» Task statement
Work through the lines below and count those holding "will"; reply with the number only.

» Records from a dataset
..............................
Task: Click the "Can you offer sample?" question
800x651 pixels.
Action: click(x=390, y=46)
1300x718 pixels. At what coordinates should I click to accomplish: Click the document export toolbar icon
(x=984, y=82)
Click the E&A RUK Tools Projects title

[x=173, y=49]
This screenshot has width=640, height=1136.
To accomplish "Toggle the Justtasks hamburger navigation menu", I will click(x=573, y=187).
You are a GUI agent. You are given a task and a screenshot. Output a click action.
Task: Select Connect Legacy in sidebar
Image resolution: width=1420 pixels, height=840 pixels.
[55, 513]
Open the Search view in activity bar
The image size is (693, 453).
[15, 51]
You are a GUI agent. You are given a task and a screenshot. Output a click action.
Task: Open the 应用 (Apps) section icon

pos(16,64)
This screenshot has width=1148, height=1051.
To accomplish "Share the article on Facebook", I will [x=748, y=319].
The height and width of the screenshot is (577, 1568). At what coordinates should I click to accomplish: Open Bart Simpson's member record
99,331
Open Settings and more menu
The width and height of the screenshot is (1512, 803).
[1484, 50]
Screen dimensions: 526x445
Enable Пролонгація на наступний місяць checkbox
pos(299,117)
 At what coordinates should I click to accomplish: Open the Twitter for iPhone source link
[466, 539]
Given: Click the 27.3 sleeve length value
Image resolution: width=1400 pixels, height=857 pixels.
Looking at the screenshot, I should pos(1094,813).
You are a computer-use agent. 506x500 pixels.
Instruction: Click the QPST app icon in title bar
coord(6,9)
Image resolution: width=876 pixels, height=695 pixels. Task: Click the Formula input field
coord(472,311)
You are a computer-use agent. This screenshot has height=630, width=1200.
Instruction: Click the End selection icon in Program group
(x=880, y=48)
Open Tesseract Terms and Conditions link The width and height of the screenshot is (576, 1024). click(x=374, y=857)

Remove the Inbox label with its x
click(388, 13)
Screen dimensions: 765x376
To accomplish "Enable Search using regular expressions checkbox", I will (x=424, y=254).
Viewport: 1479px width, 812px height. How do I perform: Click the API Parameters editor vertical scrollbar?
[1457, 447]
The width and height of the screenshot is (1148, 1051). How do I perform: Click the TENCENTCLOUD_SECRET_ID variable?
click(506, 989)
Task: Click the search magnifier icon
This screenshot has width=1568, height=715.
..............................
» Output for this task
3